Many cite the 9/11 attacks and how passengers scrambled to make calls at the final moments.
However, experts have revealed why they may not have been able to do the same on MH370.
According to radar analysis, the plane is believed to have been flying as high as 45,000 feet and as low as 23,000 feet.
Yet, even at the lowest possible estimates, Vincent Lau says the plane was too high to register with mobile towers.
The wireless communications specialist told CNN in 2014: “If you look at the data, in this case, the altitude at which the plane was traveling is too high.
“Even on the ground it wouldn’t be easy to pick up from that distance, and if you are flying it’s even more difficult because at those angles you are only picking up what we call leakage from the side loops of the antennas, which are substantially weaker than the signals from the main loops of the base stations.”
Bill Rojas, director of telecom research at IDC Asia Pacific revealed the plane would need to be flying at a much lower altitude to stand any chance of picking up a signal.
He said during the same interview: “In terms of the altitude it would have to be no higher than around 10,000 feet, anything higher would be problematic.
“If the plane was flying over northern Malaysia or southern Thailand – basically the rural area – then it’s very possible that a cell tower could register the signal from the phones, assuming they were on.
“Technically it is possible.”
However, Mr Rojas admitted that there was a flaw to the theory.
He detailed that the aircraft would have had to be flying at speeds of under 150mph in order for passengers to make or receive calls.
Most planes cruise at roughly 450 to 500mph, which would make the possibility of making a call impossible.
However, there could be another reason why passengers could not use their phones.
Some experts have claimed it is possible that the passengers suffered from hypoxia – a lack of oxygen to the brain – after a fire broke out on board.
This is supported by a discovery made by an investigation team appointed by the Malaysian government in 2015 to probe the missing plane.
They found the emergency oxygen system on the flight deck of MH370 had to be repaired shortly before takeoff.
A pressurisation fault was one of eight defects reported to maintenance staff the morning before the doomed flight took off, according to the team.

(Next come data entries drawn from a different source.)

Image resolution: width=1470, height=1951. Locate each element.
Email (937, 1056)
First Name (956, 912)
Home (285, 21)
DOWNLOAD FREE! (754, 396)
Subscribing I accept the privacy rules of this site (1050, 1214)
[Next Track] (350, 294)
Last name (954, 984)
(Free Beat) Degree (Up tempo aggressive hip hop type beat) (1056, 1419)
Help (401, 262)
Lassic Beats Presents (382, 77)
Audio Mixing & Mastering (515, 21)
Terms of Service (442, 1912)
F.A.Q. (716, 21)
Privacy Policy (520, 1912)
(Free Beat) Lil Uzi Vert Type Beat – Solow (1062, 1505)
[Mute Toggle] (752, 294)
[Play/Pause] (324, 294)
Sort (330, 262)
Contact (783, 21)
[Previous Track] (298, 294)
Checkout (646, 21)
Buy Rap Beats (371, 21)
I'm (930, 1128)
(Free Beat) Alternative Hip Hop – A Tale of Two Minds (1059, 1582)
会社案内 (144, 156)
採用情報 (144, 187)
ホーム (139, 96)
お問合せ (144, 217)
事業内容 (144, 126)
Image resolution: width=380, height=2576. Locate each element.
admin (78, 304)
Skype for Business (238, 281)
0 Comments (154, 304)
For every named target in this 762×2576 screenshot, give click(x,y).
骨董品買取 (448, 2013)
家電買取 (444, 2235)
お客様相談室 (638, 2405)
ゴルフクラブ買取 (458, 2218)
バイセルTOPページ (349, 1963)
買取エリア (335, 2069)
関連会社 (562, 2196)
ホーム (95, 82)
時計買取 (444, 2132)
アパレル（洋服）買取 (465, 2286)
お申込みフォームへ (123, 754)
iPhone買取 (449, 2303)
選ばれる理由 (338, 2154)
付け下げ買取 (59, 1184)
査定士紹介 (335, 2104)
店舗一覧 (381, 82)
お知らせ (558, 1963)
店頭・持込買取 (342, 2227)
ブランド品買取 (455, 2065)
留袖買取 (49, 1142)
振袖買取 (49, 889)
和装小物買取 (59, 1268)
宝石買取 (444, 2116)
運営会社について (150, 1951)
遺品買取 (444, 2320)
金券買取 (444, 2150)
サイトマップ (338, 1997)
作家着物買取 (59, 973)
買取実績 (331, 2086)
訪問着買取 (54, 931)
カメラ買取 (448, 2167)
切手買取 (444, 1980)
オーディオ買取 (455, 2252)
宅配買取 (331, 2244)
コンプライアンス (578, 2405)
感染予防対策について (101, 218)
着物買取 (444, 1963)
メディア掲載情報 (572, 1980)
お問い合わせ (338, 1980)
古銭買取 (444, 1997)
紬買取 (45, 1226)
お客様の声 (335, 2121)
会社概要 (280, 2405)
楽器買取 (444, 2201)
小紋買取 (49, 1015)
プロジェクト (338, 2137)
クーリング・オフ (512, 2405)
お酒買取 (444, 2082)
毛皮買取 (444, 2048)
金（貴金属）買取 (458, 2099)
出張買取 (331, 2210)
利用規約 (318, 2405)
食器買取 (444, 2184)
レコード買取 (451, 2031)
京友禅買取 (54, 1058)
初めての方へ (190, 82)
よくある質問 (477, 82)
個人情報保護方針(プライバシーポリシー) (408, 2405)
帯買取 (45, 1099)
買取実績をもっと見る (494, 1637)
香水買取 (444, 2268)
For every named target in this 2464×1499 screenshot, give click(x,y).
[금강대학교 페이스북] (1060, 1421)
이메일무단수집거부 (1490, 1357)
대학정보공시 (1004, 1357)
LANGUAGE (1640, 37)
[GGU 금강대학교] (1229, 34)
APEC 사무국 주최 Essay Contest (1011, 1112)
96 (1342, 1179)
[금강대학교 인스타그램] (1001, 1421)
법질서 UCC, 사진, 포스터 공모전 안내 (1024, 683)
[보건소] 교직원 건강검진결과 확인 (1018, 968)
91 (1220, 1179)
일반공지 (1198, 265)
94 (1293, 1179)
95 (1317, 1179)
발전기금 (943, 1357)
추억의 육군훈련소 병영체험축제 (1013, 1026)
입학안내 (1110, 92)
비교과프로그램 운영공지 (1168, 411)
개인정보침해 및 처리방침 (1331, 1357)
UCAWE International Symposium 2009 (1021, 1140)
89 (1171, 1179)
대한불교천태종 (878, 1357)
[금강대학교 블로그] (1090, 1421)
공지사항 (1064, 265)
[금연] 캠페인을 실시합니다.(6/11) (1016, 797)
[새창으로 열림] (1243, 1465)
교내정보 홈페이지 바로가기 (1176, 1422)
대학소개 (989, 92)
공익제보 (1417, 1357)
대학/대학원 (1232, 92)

This led the Australian Transport Safety Bureau, who headed up the search for MH370, to suggest that a catastrophic event on the aircraft such as oxygen starvation might have caused those aboard to become incapacitated.
It would then have continued flying on autopilot until the fuel finally ran out.
However, this idea is just one theory among hundreds of others proposed over the last five years.
While more outrageous ideas have claimed the plane was a “flying bomb” due to the cargo of five tonnes of mangosteens and 221kg of lithium-ion batteries.
However, we are still no closer to knowing the truth.